The Girl's Guide to Homelessness by Brianna Karp
My rating: 2 of 5 stars
From Goodreads: “If you saw me walking down the street, you wouldn’t assume I live in a parking lot. I am just like you, except without the convenience of a permanent address.”
Brianna Karp entered the workforce at age ten, supporting her mother and sister through out her teen years in Southern California. Although her young life was scarred by violence and abuse, Karp stayed focused on her dream of a steady job and a home of her own. By age twenty-two her dream became reality. Karp loved her job as an executive assistant and signed the lease on a tiny cottage near the beach.
And then the Great Recession hit. Karp, like millions of others, lost her job. In the six months between the day she was laid off and the day she was forced out onto the street, Karp scrambled for temp work and filed hundreds of job applications, only to find all doors closed. When she inherited a thirty-foot travel trailer after her father’s suicide, Karp parked it in a Walmart parking lot and began to blog about her search for work and a way back.
Karp began her journey as a home less person terrified and ashamed. Fear turned to awe as she con nect ed with other homeless people whose remarkable stories inspired her to be come an activist for the homeless community.
Deeply compassionate and darkly funny, this unforgettable memoir celebrates the courage and creativity of lives society would otherwise stigmatize.
My take: I tried so hard to give the author the benefit of the doubt. I really did. Bottom line is that I think Brianna is a gifted writer who will write very well when she has more experience. This is not a criticism by any means. She is articulate and precise in her ideas.

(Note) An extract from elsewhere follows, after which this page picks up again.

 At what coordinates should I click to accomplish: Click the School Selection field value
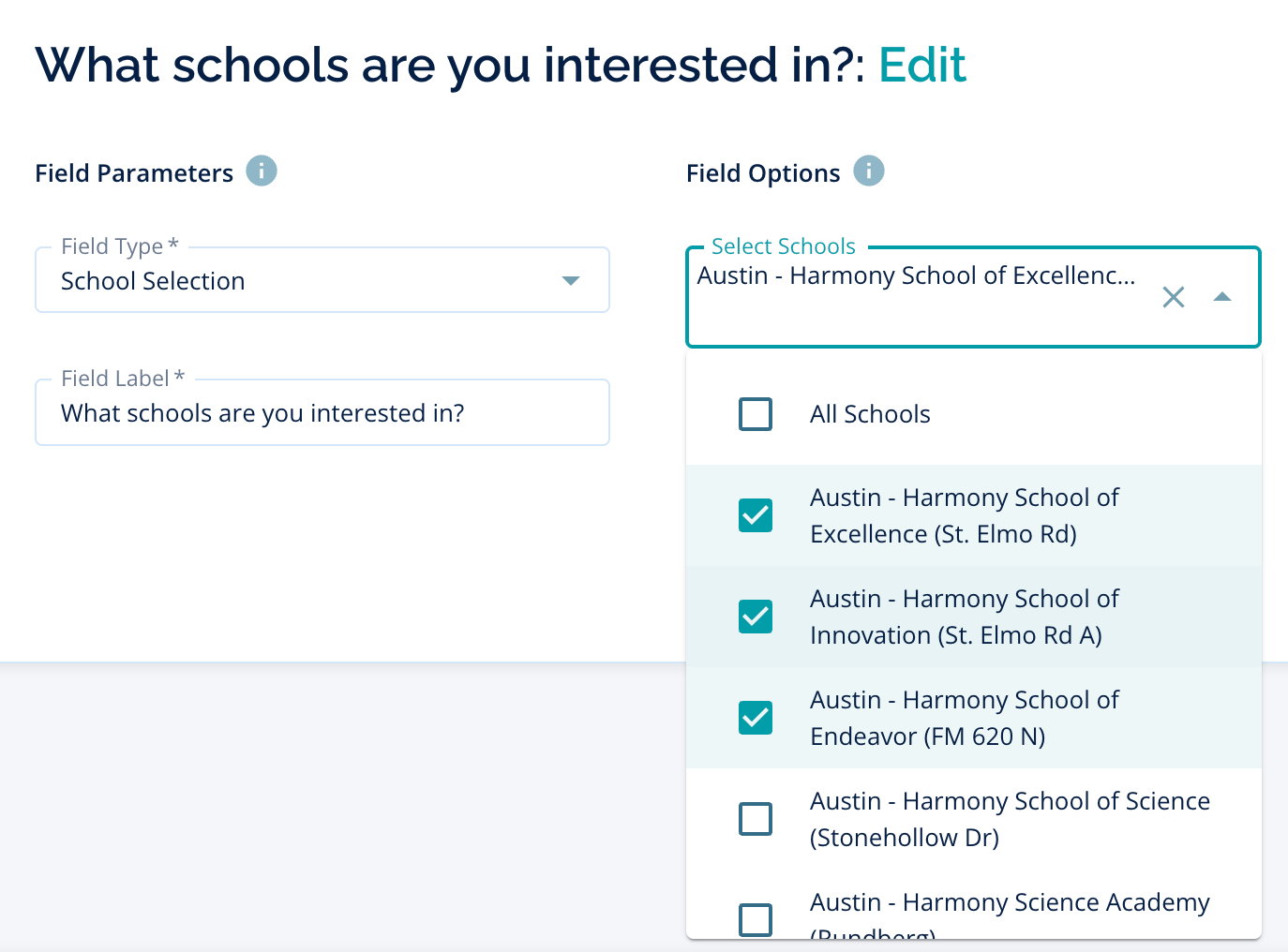[153, 281]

My overall feeling of the book, though, is that the book itself is based on Brianna's reality and not on truth. I also felt like she spent an inordinate amount of time trying to convince the reader that she was right in all of her arguments with her mother, her sister, and her boyfriend. She provides direct quotations from a dialog where she paints herself as completely calm, intelligent and making perfect sense while the other person is a maniac. The overall message of the book was not to bring awareness to the public regarding homelessness (although that is a nice byproduct) but to publicize how she was victimized by her father, her mother, her sister, her boyfriend, and some supporting characters. She also provides a lot of "he said/she said" and supports it with saying that another character supports her in her "she said."

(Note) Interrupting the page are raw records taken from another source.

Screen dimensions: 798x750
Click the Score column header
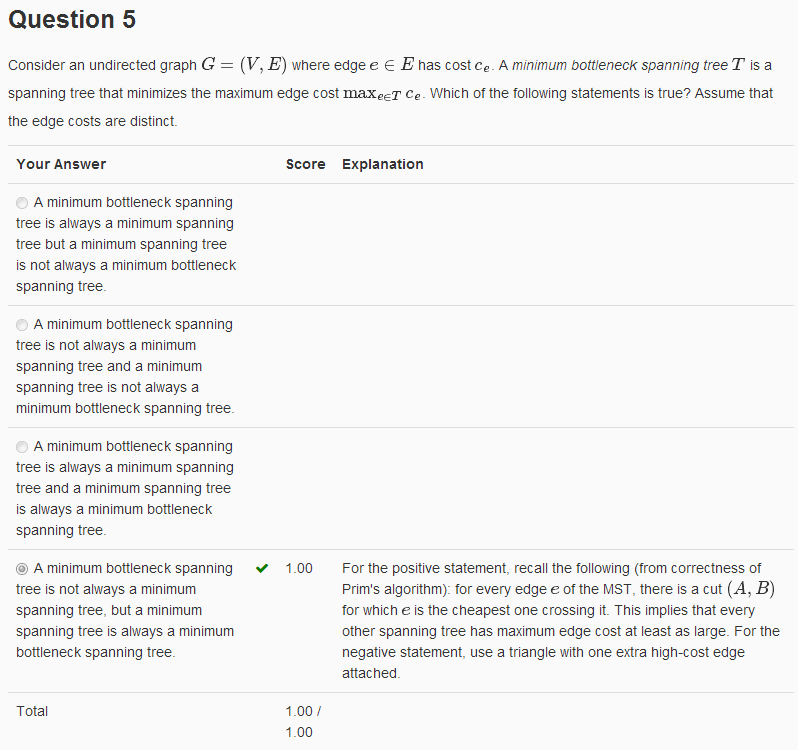pyautogui.click(x=305, y=164)
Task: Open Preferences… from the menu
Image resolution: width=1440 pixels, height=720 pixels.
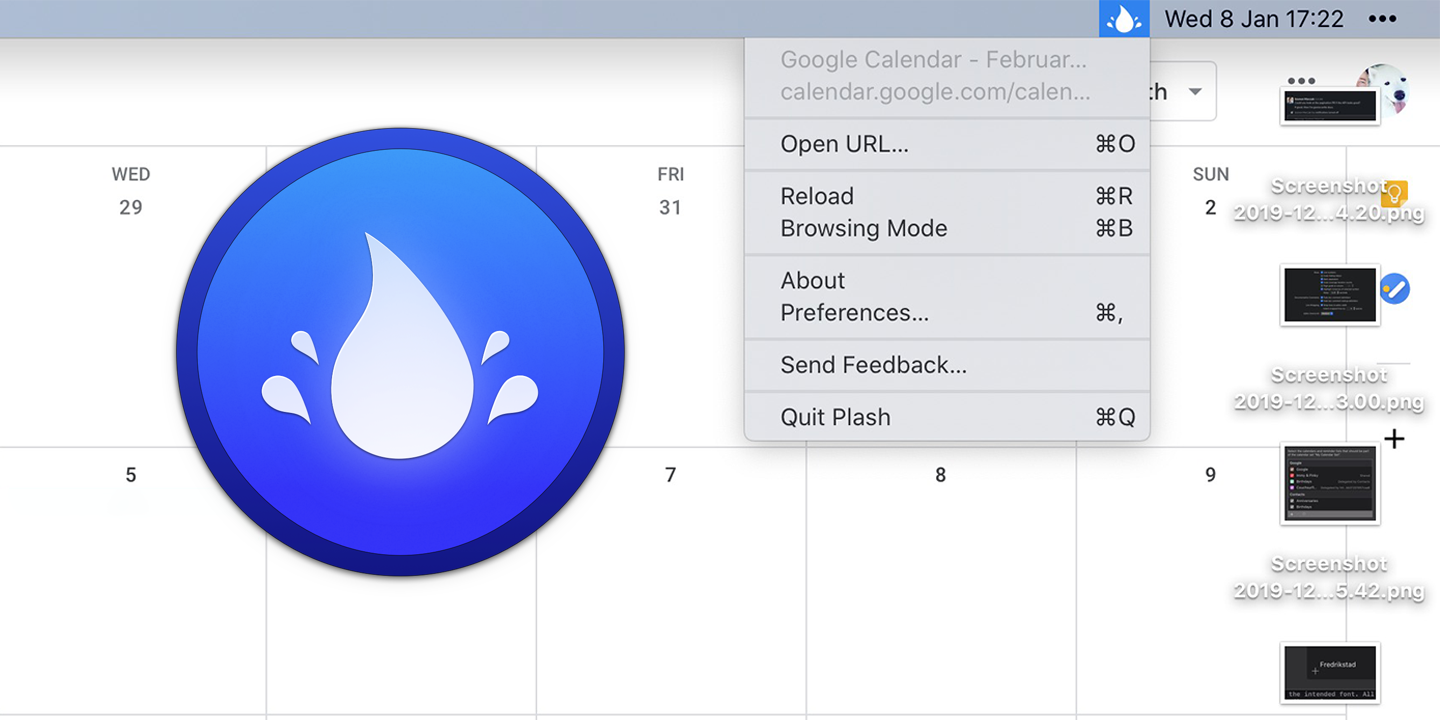Action: tap(854, 312)
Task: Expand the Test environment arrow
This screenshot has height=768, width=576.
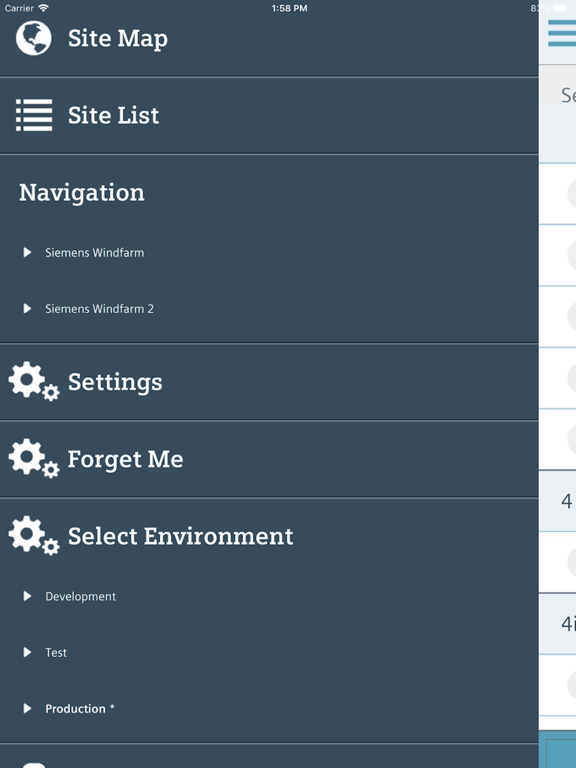Action: [27, 652]
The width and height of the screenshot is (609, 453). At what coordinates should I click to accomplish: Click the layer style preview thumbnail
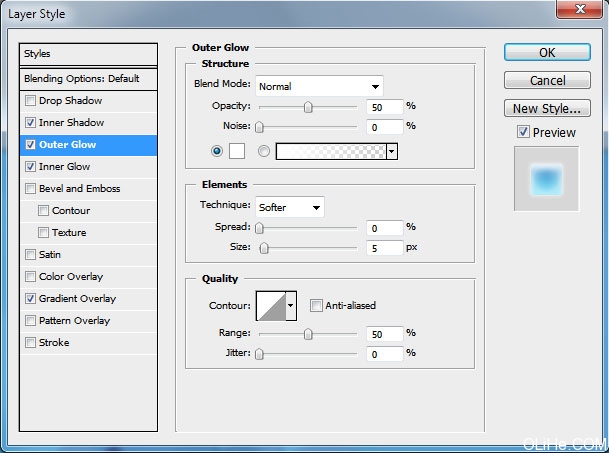point(546,179)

It may sound callous, but I don't care that Matt was wrong. I don't care that he dumped her and lied to her after promising he'd stand by her forever. Guess what? 50% of women folk have suffered the same loss. It sucks. It hurts. But we don't publish a book about it.

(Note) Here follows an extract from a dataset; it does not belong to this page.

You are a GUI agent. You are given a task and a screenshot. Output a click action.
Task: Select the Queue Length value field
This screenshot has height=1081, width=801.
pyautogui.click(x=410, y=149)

I don't mean to be unkind because I really do believe that Brianna has had a hard life. On the other hand, the author has a lot of anger and unfinished business regarding her family and former boyfriend. This would have been a much stronger story if it had been told more objectively and less defensively. It would also have been much more believable.
I do hope Karp finds her home, not only physically but emotionally. Her resilience is commendable.